Laut Bräu setze Schule Vorwissen, Sprache und Elternbeteiligung voraus, die sich an einer "bürgerlichen Mitte" ausrichten würden. Dabei sei nicht die Familie das Problem, sondern wie in der Schule mit den familiären Voraussetzungen umgegangen werde.

Geringe Leistungserwartungen führen zu Demotivation und einer Abwertung.

Mögliche Vorurteile der Lehrer, so Bräu, könnten außerdem dazu führen, dass Kinder mit Migrationshintergrund und aus Arbeiterfamilien schwächer gefördert werden: "Angemessene hohe Leistungserwartungen führen auch zu höheren Leistungen. Und umgekehrt geringe Leistungserwartungen führen auch zu Demotivation und einer Abwertung."

Junge Menschen ohne Abschluss haben es später schwerer

Wer im Bildungssystem verliert, kann das später schwer wieder aufholen. Steffen Hillmert ist Professor für Soziologie an der Universität Tübingen und arbeitet unter anderem in der Lebensverlaufsforschung und Bildungssoziologie. Er sagt: "Bildung und Bildungsabschlüsse haben sehr langfristige Konsequenzen, weil sehr vieles darauf aufbaut".

Menschen ohne Schulabschluss bekommen beispielsweise schwerer einen Ausbildungsplatz.

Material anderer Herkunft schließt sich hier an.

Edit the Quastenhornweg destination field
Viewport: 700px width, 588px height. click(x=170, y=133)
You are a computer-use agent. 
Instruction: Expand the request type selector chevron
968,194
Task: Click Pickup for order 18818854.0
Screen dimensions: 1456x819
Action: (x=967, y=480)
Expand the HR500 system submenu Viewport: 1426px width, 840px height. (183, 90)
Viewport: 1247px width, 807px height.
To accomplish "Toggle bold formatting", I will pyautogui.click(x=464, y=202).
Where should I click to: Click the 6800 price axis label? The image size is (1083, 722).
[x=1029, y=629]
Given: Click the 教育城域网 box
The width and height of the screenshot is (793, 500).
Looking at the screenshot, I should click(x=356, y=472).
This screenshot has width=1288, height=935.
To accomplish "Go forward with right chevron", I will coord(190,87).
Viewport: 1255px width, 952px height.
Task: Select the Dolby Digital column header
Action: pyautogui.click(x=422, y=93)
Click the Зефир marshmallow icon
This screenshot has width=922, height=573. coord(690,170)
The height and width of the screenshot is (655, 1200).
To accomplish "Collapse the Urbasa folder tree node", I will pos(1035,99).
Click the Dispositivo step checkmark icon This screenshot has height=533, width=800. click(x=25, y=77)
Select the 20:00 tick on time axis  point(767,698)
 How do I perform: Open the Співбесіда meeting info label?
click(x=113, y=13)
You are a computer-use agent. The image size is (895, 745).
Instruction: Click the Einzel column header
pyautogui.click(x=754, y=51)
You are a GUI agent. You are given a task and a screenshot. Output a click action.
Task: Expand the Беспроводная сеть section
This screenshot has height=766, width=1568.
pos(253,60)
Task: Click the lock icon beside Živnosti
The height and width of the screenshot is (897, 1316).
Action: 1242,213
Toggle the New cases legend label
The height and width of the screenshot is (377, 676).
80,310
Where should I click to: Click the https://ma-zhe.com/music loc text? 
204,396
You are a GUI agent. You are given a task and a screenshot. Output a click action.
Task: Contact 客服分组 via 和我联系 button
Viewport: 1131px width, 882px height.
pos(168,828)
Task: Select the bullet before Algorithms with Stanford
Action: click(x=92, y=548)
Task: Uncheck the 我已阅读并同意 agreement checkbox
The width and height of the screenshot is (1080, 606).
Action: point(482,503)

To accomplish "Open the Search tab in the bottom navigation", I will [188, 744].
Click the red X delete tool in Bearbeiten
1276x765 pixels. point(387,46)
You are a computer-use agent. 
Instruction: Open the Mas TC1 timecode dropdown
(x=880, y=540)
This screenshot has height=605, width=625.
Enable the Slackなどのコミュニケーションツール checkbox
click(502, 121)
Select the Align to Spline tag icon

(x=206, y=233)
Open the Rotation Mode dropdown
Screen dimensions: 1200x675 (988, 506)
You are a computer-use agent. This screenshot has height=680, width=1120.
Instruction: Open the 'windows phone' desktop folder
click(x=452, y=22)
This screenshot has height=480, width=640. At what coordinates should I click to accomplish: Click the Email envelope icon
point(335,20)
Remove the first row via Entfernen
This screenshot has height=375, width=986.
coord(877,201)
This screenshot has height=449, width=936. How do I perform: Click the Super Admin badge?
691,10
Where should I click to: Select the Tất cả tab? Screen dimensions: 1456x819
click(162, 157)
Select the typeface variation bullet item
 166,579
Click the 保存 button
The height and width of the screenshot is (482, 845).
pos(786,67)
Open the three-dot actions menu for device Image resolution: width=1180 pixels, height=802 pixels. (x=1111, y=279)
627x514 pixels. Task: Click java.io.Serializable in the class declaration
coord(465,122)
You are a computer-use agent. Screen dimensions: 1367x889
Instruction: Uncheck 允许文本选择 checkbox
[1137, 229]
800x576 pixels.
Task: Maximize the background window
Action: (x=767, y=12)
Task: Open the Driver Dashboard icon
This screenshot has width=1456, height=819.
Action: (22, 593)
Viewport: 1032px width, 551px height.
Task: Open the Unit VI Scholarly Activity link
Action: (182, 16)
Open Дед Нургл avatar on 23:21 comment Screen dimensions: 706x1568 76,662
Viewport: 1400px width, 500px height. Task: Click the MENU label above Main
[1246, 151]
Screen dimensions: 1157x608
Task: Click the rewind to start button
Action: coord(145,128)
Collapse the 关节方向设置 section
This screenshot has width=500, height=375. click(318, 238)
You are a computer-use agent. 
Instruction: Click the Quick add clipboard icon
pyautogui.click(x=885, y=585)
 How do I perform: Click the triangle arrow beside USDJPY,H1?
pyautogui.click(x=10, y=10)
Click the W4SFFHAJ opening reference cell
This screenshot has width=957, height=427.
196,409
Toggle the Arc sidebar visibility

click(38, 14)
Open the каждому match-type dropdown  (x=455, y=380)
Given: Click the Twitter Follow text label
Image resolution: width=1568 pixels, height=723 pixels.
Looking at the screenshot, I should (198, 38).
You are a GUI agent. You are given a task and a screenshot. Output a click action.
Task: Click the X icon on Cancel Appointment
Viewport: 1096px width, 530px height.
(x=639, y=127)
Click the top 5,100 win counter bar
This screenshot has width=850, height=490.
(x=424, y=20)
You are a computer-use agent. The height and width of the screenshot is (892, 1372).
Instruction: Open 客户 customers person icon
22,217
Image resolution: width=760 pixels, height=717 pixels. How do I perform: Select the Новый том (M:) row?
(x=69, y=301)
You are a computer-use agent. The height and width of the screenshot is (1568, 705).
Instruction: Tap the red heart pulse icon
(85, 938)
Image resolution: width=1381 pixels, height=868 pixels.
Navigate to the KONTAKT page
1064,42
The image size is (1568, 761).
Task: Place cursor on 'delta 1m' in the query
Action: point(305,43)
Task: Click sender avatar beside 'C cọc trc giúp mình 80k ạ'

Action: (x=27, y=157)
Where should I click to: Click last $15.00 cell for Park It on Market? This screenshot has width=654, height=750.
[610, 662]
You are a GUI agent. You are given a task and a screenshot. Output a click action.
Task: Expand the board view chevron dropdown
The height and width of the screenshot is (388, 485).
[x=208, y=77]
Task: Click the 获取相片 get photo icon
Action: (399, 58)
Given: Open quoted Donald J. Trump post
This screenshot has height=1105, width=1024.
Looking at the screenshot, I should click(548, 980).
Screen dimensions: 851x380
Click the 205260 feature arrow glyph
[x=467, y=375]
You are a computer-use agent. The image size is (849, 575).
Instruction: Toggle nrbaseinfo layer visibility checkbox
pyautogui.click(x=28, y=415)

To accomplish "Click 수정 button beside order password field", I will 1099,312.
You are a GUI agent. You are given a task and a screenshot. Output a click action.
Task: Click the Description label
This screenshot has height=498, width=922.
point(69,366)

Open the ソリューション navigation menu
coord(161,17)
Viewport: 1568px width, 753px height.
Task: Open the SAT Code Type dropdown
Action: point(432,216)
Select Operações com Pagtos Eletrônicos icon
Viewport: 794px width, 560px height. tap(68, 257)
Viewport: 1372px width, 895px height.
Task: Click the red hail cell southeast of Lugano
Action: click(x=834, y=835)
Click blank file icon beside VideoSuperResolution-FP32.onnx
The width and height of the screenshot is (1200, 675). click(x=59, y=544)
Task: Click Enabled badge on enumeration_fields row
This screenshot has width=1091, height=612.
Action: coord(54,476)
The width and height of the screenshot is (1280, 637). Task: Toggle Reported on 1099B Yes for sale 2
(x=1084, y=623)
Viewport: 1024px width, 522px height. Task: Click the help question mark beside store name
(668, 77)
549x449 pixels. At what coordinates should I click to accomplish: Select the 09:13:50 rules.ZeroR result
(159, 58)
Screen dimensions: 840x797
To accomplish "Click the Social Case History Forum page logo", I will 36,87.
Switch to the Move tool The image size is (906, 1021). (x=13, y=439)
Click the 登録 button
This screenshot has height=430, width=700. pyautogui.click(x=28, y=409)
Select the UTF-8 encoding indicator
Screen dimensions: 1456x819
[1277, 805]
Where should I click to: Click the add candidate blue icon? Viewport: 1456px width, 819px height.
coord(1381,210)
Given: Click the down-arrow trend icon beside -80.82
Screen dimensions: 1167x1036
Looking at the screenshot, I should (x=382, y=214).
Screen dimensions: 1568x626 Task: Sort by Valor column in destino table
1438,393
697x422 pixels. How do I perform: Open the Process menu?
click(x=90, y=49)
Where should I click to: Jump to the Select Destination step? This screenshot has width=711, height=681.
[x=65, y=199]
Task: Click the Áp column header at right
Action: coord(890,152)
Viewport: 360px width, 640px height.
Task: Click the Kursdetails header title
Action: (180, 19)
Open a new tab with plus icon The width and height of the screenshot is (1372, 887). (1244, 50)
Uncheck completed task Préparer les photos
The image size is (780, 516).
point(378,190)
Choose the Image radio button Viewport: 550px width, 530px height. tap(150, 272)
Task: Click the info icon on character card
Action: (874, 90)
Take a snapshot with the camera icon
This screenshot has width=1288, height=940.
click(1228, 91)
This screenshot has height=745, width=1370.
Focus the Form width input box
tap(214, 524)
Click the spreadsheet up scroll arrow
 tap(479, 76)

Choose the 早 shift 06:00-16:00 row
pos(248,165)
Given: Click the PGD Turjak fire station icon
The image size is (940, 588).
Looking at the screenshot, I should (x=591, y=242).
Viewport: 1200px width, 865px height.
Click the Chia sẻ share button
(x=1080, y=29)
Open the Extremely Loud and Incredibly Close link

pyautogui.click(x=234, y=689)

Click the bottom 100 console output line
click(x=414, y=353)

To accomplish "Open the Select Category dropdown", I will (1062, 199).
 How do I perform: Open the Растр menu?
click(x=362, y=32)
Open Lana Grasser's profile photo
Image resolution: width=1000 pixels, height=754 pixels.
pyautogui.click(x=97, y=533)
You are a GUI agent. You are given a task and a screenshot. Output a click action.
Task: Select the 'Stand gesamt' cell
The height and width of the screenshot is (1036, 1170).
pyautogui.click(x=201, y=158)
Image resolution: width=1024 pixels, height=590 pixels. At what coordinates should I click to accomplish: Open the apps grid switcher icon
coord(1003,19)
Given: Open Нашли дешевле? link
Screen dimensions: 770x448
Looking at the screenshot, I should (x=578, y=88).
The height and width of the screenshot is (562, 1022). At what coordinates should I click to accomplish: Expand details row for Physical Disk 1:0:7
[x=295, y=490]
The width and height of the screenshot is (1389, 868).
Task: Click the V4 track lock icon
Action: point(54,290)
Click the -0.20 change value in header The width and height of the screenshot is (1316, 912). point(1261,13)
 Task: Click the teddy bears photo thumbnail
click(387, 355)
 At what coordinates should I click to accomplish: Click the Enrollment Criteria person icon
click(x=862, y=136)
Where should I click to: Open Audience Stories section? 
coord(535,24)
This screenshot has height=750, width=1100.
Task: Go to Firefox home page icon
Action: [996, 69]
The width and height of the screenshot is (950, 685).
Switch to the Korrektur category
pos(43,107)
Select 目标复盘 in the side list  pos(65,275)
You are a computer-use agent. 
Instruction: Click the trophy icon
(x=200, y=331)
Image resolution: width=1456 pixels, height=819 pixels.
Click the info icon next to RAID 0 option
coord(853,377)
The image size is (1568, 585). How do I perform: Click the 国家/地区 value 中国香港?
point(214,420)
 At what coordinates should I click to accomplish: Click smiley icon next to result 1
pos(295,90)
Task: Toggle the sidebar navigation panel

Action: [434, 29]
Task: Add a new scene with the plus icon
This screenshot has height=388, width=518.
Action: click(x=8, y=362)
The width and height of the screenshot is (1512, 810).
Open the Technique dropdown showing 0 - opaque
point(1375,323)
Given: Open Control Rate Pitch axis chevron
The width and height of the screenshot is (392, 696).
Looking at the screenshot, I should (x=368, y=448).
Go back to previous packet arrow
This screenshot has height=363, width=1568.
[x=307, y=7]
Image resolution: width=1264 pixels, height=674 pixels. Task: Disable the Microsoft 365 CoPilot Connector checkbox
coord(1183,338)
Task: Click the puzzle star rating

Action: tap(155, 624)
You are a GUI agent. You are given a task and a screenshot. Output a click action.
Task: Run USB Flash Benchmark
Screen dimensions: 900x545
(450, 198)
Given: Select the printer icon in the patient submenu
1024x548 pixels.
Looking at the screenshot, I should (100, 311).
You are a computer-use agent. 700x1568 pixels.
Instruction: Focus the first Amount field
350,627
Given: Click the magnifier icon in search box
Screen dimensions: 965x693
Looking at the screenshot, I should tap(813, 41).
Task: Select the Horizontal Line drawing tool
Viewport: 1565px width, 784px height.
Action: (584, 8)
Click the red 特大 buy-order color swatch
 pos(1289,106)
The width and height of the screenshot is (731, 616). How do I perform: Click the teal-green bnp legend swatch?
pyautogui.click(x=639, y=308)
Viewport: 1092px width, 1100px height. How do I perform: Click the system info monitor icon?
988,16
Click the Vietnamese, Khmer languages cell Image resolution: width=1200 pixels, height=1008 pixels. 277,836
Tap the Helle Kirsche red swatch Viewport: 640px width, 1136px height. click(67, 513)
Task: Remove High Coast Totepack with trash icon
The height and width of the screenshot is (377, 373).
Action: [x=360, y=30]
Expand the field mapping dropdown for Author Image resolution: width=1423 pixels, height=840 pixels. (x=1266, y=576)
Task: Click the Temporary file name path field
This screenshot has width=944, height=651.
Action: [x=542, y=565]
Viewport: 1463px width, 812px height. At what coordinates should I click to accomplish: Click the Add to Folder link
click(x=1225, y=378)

Das zeigen Daten der Bundesagentur für Arbeit. Im Ausbildungsjahr 2022/2023 haben in Rheinland-Pfalz 13,5 Prozent der Bewerberinnen und Bewerber ohne Abschluss keine Ausbildung oder Weiterbildung begonnen. Für die Menschen mit Haupt-, Realschulabschlüssen und Hochschulreife sind die Chancen deutlich besser.

Fast ein Dritter der Rheinland-Pfälzer (noch) ohne beruflichen Abschluss

Insgesamt haben 29,2 Prozent der Menschen über 15 Jahre in Rheinland-Pfalz laut dem Zensus 2022 (noch) keinen beruflichen Abschluss. Menschen, die sich in der Ausbildung, sei es Schule, Betrieb oder Universität, befinden, zählen dazu. In Ludwigshafen, Pirmasens und Worms leben landesweit die meisten Menschen ohne beruflichen Abschluss. Ludwigshafen hat mit 39,8 Prozent bundesweit den vierthöchsten Anteil. Den kleinsten Anteil haben in Rheinland-Pfalz Alzey-Worms, Neustadt an der Weinstraße und Mainz-Bingen.

Ohne beruflichen Abschluss kein Job

"Wenn Sie keinen Schulabschluss haben, ist das die schlechteste Voraussetzung dafür, an eine Ausbildung zu kommen. Die ist dann wiederum zentral dafür, ob sie in den Arbeitsmarkt einsteigen können oder nicht", sagt Bildungssoziologe Hillmert. Das bestätigen auch die Daten: Wer keinen beruflichen Abschluss macht, wir später eher arbeitslos.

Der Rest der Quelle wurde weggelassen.